Directions:
In the forum thread below about Shields.io and Discourse statistics, rewrite the passage starting with "haikalpribadi · September 19, 2019, 11:18am" and going on through "the blacklist redundant)?", changing "Googlebot" to "Bingbot".

Document excerpt:
>> Start

Shields.io unable to retrieve Discourse statistics API

haikalpribadi · September 14, 2019, 1:25pm

Hi everyone,

We’ve had a Discourse shield on our repository for a while now, and it recently stopped working.

If you go to https://shields.io/category/chat and select any Discourse shield, you can enter your discourse domain address and it will show you the shield with the correct statistics. You can try this with meta.discourse.org.

However, when we enter our discourse host address (https://discuss.grakn.ai), for any statistics and for both http/https, it always returns “invalid”.

When a host is not found, Shields.io would return “inaccessible”. Thus we assume “invalid” means it’s accessible but there are access rights issues or invalid responses.

Is it possible that a recent update/upgrade broke something on Discourse statistics API that Shields.io uses?

Thank you so much!

marianord · September 15, 2019, 3:00am

It’s working for me in my site, maybe you’re not setting correctly the protocol? Or the Grakn Discourse has any kind on modification that breaks that endpoint.

gerhard · September 15, 2019, 10:35am

You might want to ask Shields.io about that problem. It works with all other sites I tested, so this isn’t our bug.

haikalpribadi · September 15, 2019, 7:20pm

@marianord that’s exactly my question: where are the “protocols” you’re mentioning? How can they be configured? I’ve not changed any settings.

@gerhard given that shields.io is working for other Discourse sites, it does not seem likely to be an issue on their side. Unless they’re re not reading the output from our site statistics properly - but how can we find out about this? What is the endpoint from Discourse that is used to query the statistics? Perhaps we should start there?

marianord · September 15, 2019, 7:27pm

I’m mentioning http vs https.

max_grakn · September 19, 2019, 11:05am

This happened because our Discourse installation blocked Shields.io’s user agent (Shields.io). This setting is named whitelisted crawler user agents and can be edited at
<discourse_server>/admin/site_settings/category/all_results?filter=crawler

haikalpribadi · September 19, 2019, 11:18am

Interesting! Thank you @max_grakn! We did add Googlebot to the whitelist recently, I think that may be the cause.

@codinghorror are we meant to use Blacklist and Whitelist at the same time? As in, if you add things to whitelist, does that mean everything else is blacklisted (which therefore make the blacklist redundant)?

codinghorror · September 19, 2019, 12:41pm

No, the crawler whitelist is very dangerous, and should only be used carefully per the help text.

User agents of web crawlers that should be allowed to access the site. WARNING! SETTING THIS WILL DISALLOW ALL CRAWLERS NOT LISTED HERE!

barto_95 · November 13, 2020, 10:16am

Hi, I have the same problem when a test I received invalid data… do you have idea ?

>> End

Material provided:
>> Start

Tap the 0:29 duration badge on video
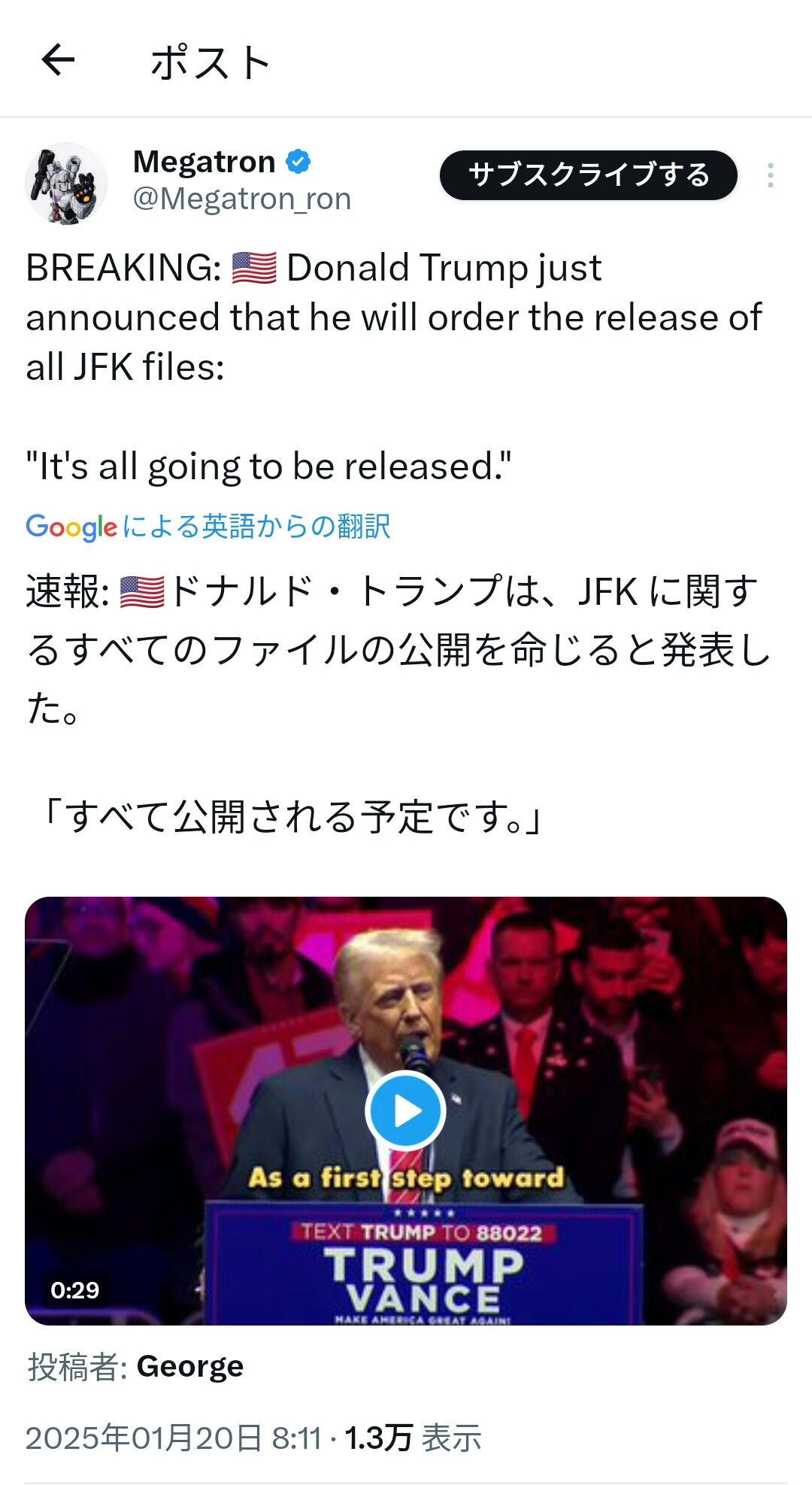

>> End

Answer below:
haikalpribadi · September 19, 2019, 11:18am

Interesting! Thank you @max_grakn! We did add Bingbot to the whitelist recently, I think that may be the cause.

@codinghorror are we meant to use Blacklist and Whitelist at the same time? As in, if you add things to whitelist, does that mean everything else is blacklisted (which therefore make the blacklist redundant)?